_DATA TO EXAMINE_
Start of Block
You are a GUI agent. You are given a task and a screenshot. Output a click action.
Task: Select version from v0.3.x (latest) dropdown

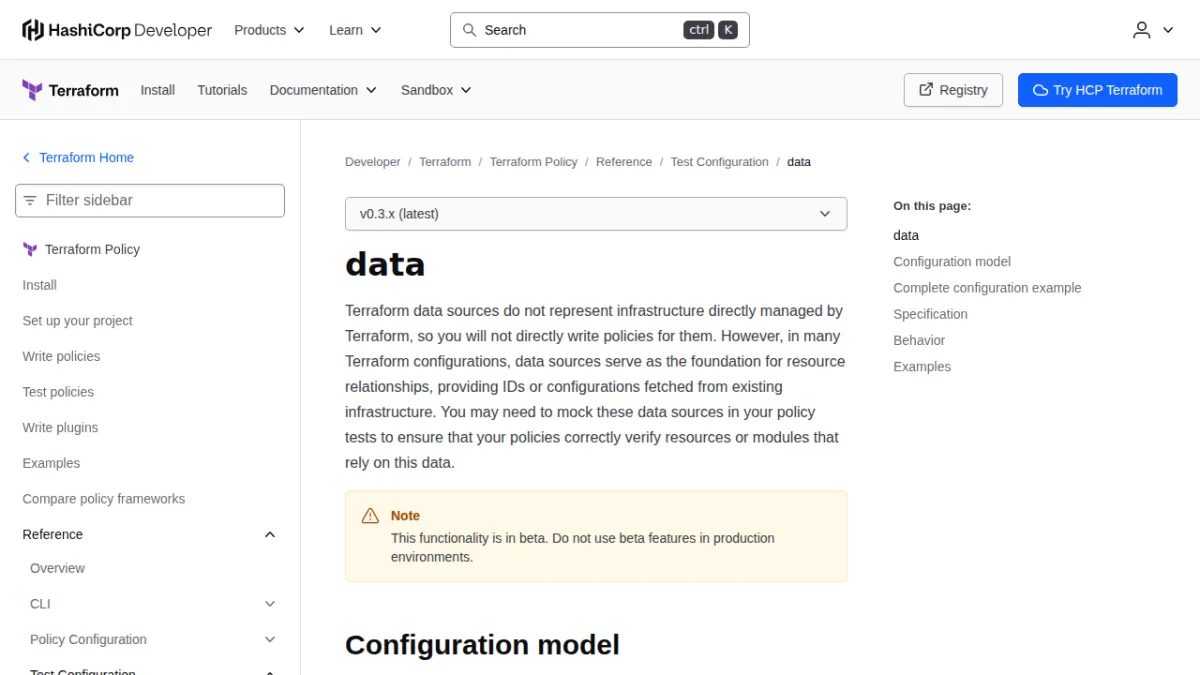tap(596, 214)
End of Block
Start of Block
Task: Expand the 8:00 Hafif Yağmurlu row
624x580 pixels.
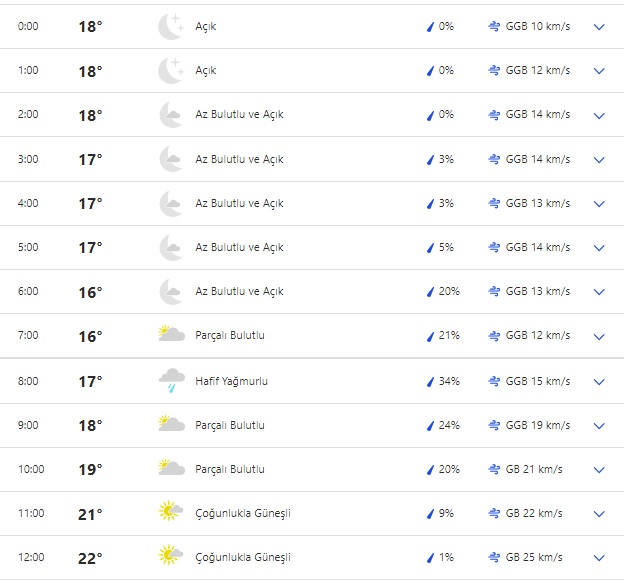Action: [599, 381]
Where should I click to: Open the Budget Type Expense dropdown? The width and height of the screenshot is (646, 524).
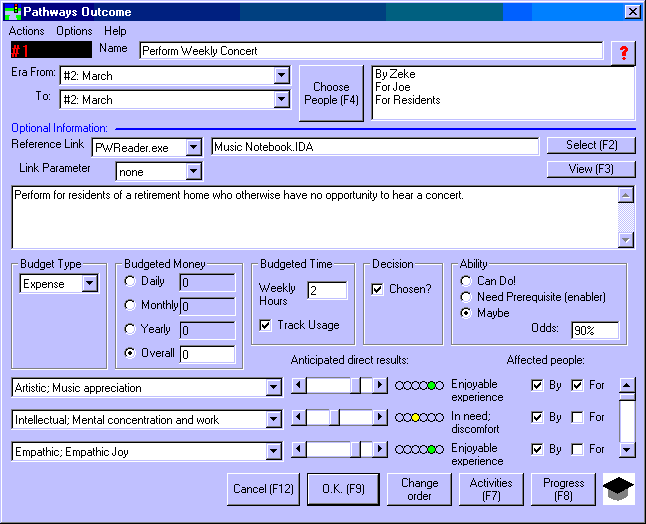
End of Block
Start of Block
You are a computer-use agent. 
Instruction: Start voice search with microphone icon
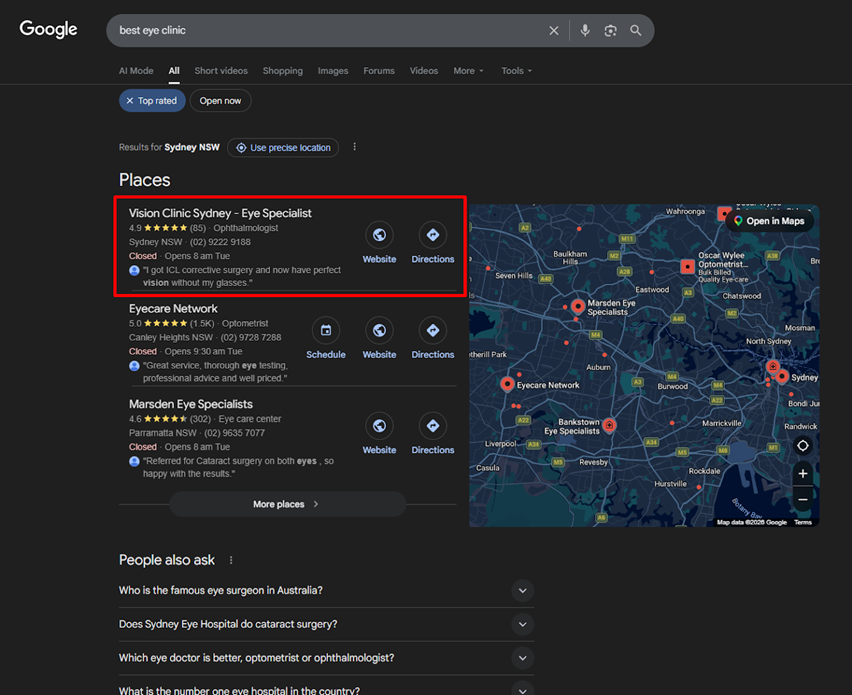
End of Block
_ACTIVITY_
Return only the part of the records above that opens with the line containing "You are a computer-use agent." and closes with the line containing "Instruction: Start voice", ends included.

_FINISHED TASK_
You are a computer-use agent. 
Instruction: Start voice search with microphone icon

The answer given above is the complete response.